Since I was merely initiating a dialogue, I can only offer preliminary thoughts -- though the conversations definitely laid the ground to discuss the issues in greater depth. Today I'll focus on the one issue that was clearly on people's minds. With striking consistency, every expert highlighted the issue of reconfiguring the UN Security Council to, among other things, give South Africa a permanent seat. My reaction is that posing council reform as a near-term priority begs two questions:

  • Is the United States the key to Security Council reform, or is it barking up the wrong tree to focus on the US?
  • Do the candidate countries for permanent membership bear any burden of proving their qualifications, or is already clear that they deserve places at the "high table?"

The way I see the main hurdles to UNSC reform, the United States is an odd focus of attention and pressure. Truly, Washington is the least of the problems. Just as with the recently agreed reforms to the voting shares in the IMF, there are tricky issues of European representation given that France and the United Kingdom currently occupy two of the council's five permanent seats. Even knottier, though, is China's staunch resistance to two of the world's strongest candidates: India and Japan. Which is another way of saying, "don't look at us." [I should note a very effective retort raised in my meeting with the South African Institute of International Affairs. One of their scholars asked why the US hadn't at least taken a clear position the African Union's Ezulwini Consensus, which calls for the addition of two permanent and two non-permanent seats for African nations?]

Obviously the United States can't deny that we have our own stake in the status quo or that policy makers will be leery of changes that will dilute American influence. But those concerns aren't the only ones keeping the US from diving into council reform. I'm not sure they're even the main ones; they aren't the basis of my own wariness. As hinted above, the international politics and diplomacy of Security Council reform will inevitably be messy as hell. Frankly, I'm less skeptical about the possibility of a sensible solution for the composition of a reformed council and a lot more worried about the tortured and tortuous process involved in trying to reach agreement and overcome objections from China and others. With all the important multilateral work that demands political leaders' attention, I'd hate to see enormous time and effort devoted to the equivalent of amending the international community's constitution.

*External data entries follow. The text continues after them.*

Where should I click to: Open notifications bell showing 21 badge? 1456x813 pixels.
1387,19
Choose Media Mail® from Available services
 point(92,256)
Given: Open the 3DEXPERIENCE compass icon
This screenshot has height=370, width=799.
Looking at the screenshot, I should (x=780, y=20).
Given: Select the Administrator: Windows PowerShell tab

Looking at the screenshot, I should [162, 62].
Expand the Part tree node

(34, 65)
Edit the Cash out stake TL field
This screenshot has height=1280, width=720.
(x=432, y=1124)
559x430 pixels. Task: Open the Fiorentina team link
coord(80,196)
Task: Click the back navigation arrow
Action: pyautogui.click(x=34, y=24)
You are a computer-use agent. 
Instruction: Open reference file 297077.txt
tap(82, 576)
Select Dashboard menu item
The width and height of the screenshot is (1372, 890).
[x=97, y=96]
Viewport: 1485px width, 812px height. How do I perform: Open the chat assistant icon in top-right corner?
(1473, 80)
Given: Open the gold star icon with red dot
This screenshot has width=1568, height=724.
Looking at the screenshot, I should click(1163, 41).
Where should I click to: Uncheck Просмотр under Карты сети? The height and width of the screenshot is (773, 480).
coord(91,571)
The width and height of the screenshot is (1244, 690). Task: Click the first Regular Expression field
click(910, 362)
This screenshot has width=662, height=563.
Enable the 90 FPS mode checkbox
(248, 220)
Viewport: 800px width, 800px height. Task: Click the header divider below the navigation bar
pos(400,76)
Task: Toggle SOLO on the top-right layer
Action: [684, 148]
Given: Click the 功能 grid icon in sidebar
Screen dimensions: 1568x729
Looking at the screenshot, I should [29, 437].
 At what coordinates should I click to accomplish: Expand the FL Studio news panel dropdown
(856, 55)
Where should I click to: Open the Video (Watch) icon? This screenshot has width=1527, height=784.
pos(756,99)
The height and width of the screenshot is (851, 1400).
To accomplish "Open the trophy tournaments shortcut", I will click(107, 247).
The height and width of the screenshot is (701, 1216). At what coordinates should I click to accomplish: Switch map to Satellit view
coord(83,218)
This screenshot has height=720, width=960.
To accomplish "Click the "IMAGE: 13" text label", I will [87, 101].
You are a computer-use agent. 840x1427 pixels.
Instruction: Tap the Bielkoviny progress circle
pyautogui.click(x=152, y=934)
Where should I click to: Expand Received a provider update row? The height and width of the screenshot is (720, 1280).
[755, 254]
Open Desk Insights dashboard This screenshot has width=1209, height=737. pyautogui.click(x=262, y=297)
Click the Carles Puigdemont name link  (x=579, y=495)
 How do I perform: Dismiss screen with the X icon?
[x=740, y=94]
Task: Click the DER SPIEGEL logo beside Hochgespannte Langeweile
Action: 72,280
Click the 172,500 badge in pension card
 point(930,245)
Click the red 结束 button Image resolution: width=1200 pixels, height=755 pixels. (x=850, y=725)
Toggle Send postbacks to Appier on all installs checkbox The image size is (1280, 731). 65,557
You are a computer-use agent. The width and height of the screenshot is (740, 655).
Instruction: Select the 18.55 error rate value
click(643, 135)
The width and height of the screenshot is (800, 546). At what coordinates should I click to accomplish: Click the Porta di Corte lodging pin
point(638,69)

More positively, a recent report from Kara McDonald and Stewart Patrick of the Council on Foreign Relations proposes a constructive link between security council reform and the rest of the multilateral agenda. They suggest a criteria-based approach that stresses the responsibilities permanent council members would be expected to bear, and not just the status and prestige. Here's how they describe it:

Proposing a criteria-based approach, however, would usefully shift the focus of conversation from entitlement to qualifications, without a priori excluding any aspirant. In so doing, it would provide a baseline to assess candidates, grant greater transparency to the reform path, and encourage aspirants to exercise globally responsible behavior in international institutions. This approach would also steer negotiations away from framework proposals that leave the selection of permanent members to regional groupings.

The authors list a number of pertinent criteria for a lead role in the United Nations -- financial contributions, willingness to use the council's Article VII authority to deal with renegade leaders (like Qaddafi), leadership in brokering compromise on sensitive issues. Their approach holds a lot of appeal, aiming to ensure that as the US lessens its role as guarantor of the international system, others show their willingness to pitch in.